**What to work on**
Pictures aside, copy exactly the lines running from the one with "Task: Switch to the Slots tab" to the end of the records.

Stored data entries:

*-*-*

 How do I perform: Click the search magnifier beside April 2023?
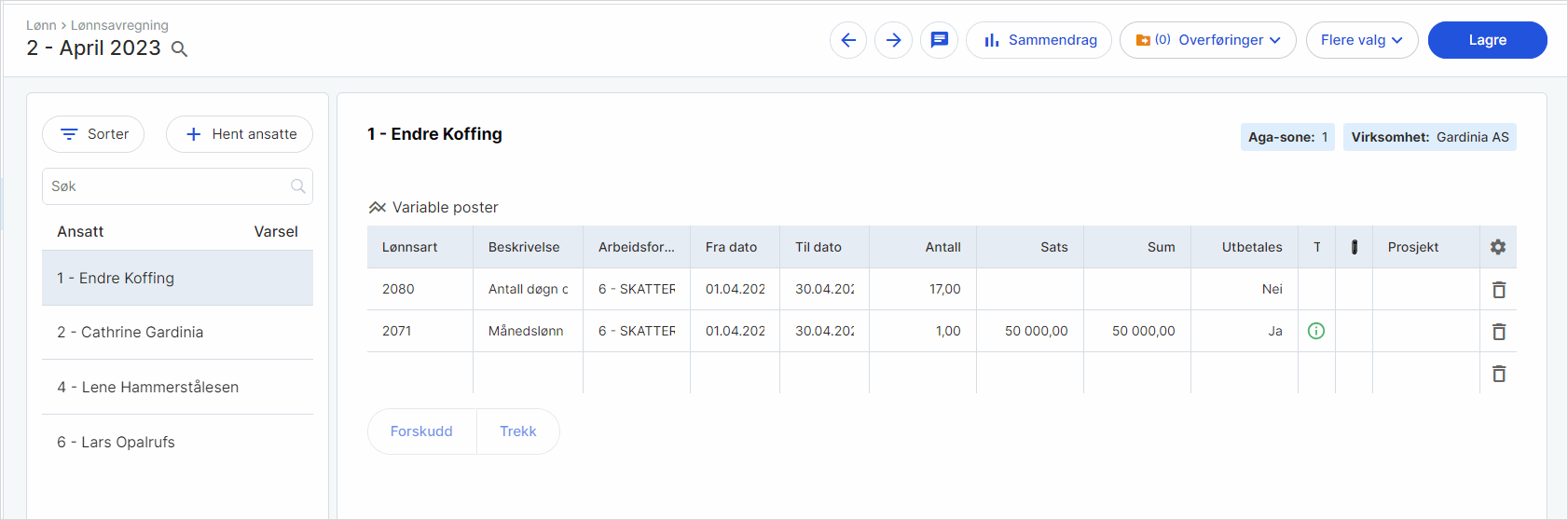[x=180, y=49]
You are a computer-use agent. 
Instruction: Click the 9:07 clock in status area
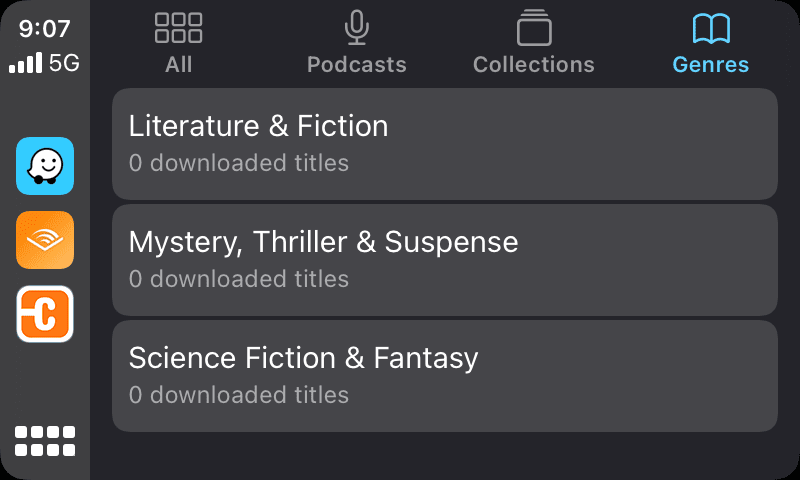tap(45, 29)
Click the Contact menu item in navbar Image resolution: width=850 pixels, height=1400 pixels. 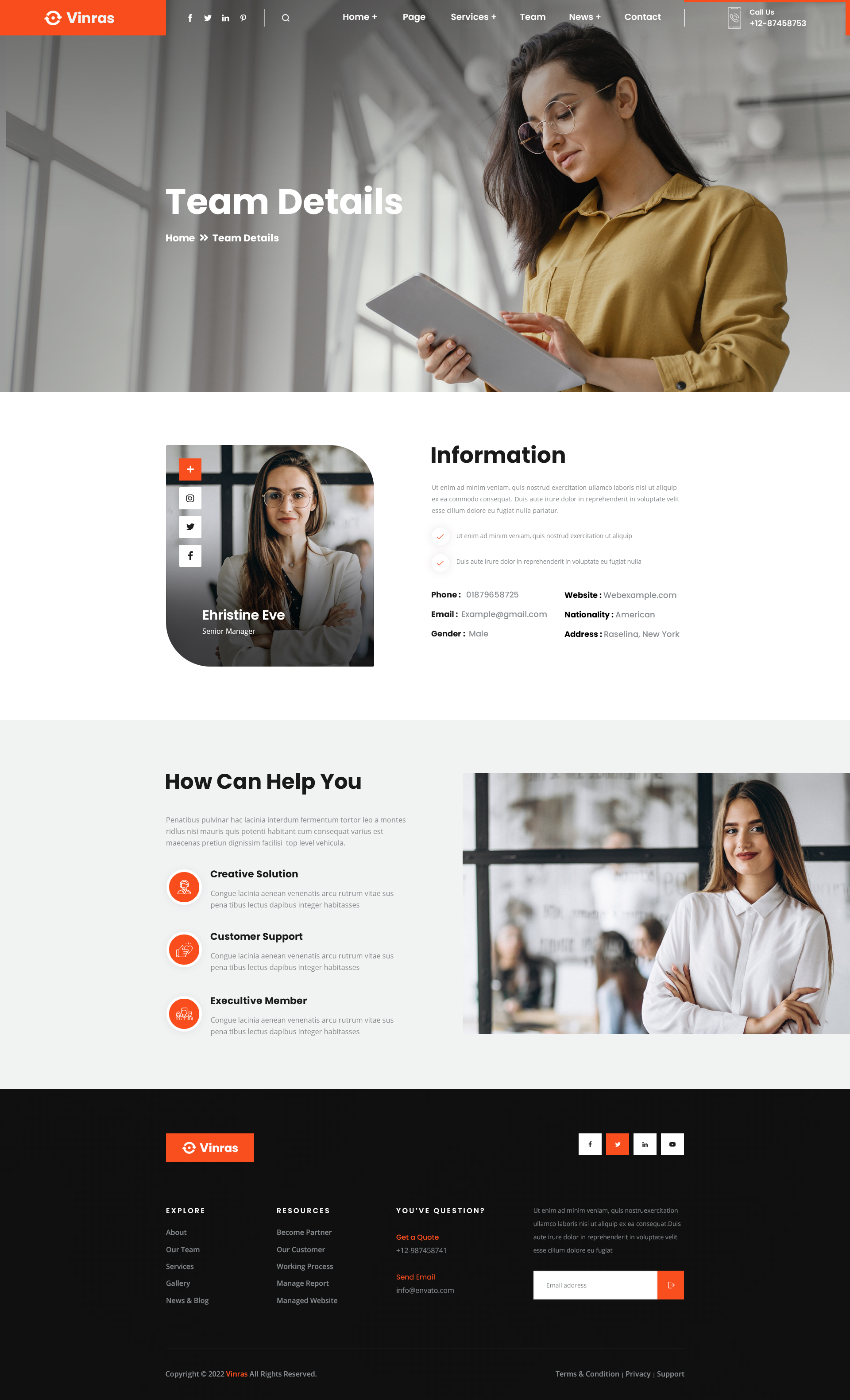pyautogui.click(x=641, y=17)
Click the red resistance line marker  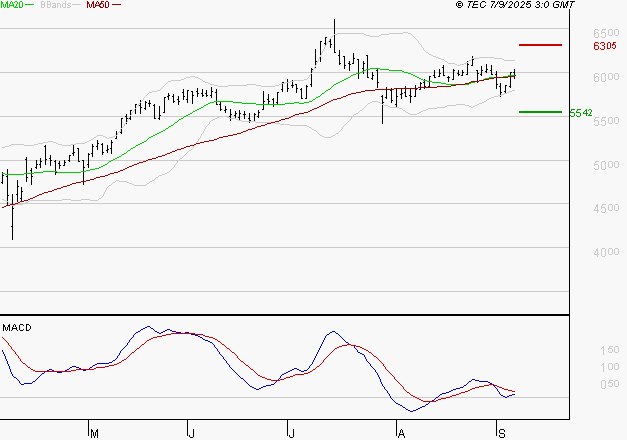[540, 45]
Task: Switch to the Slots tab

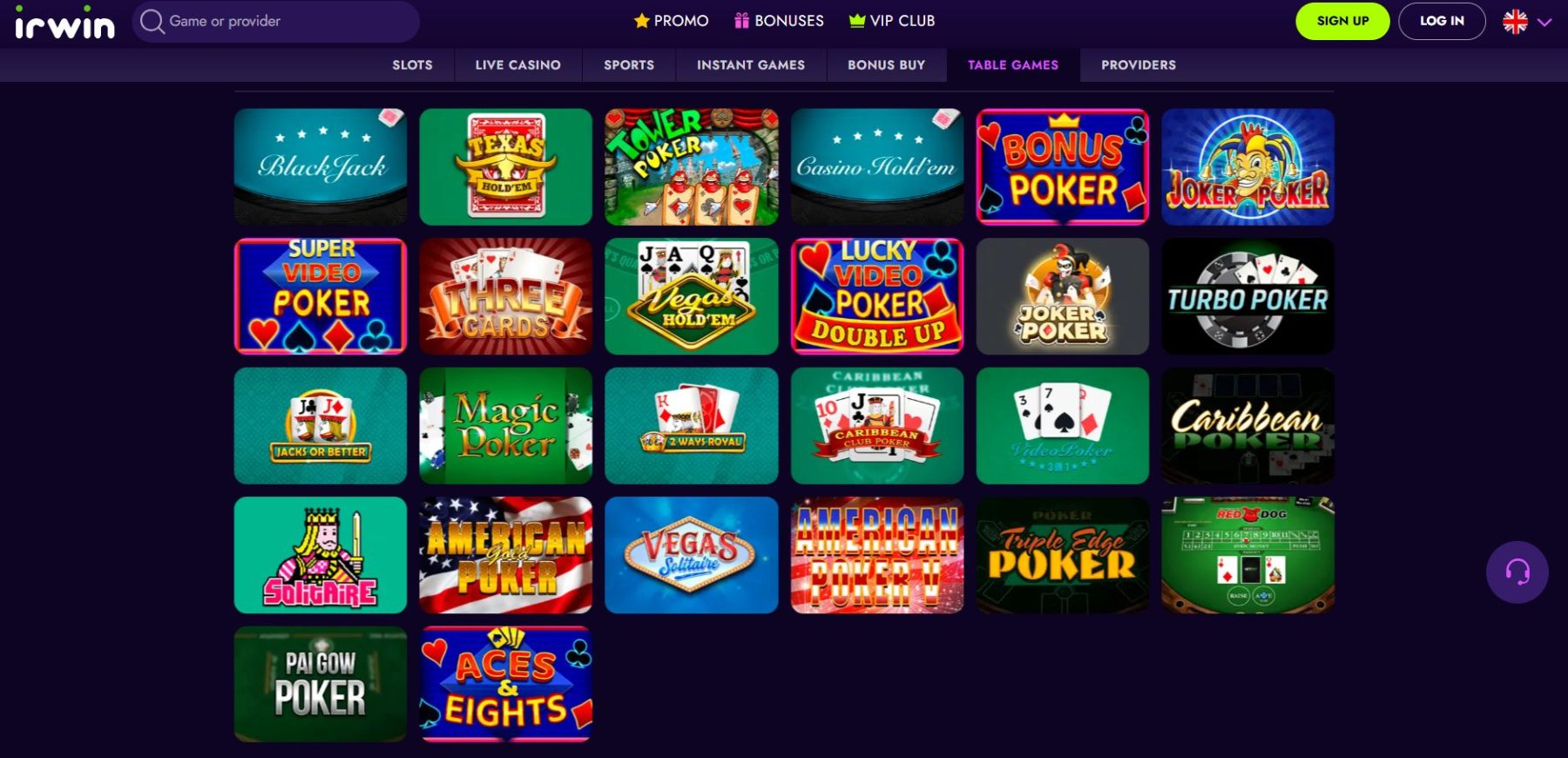Action: [412, 65]
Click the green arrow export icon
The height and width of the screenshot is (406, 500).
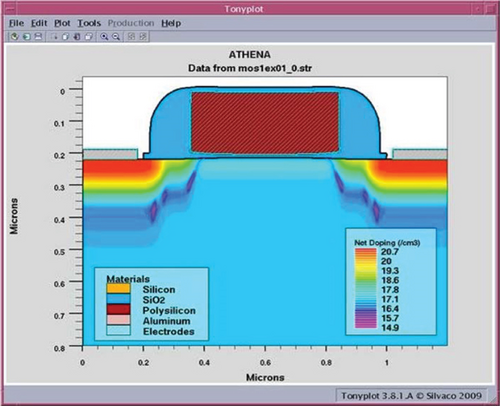pos(26,37)
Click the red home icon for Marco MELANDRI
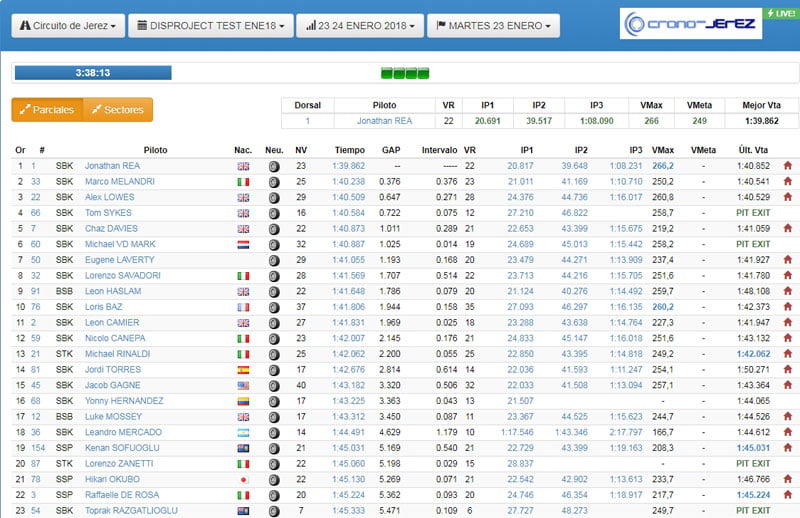 (787, 182)
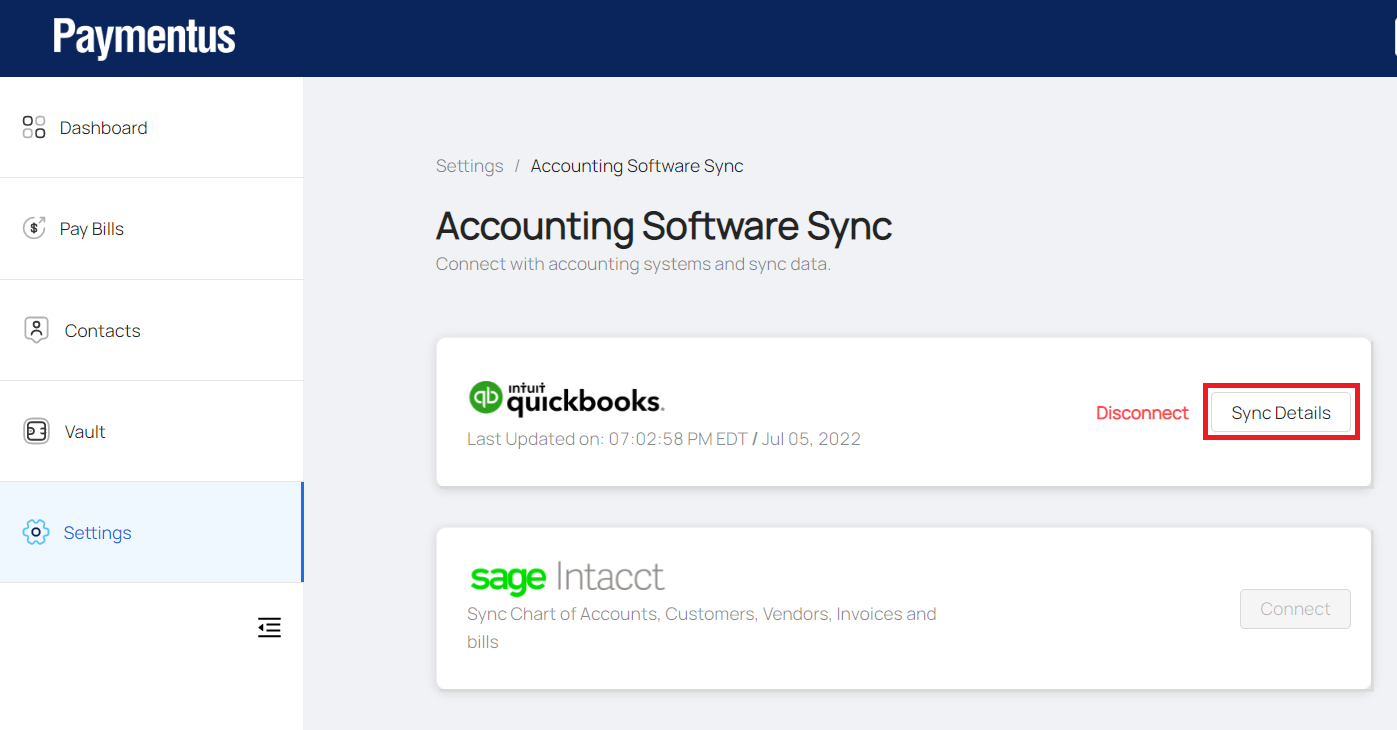Disconnect the QuickBooks integration
Image resolution: width=1397 pixels, height=730 pixels.
(1142, 413)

*-*-*

**Exercise response**
Task: Switch to the Slots tab

Action: [412, 65]
Click the green arrow export icon
The height and width of the screenshot is (406, 500).
pos(26,37)
Click the red home icon for Marco MELANDRI
 (787, 182)
Disconnect the QuickBooks integration
Image resolution: width=1397 pixels, height=730 pixels.
(1142, 413)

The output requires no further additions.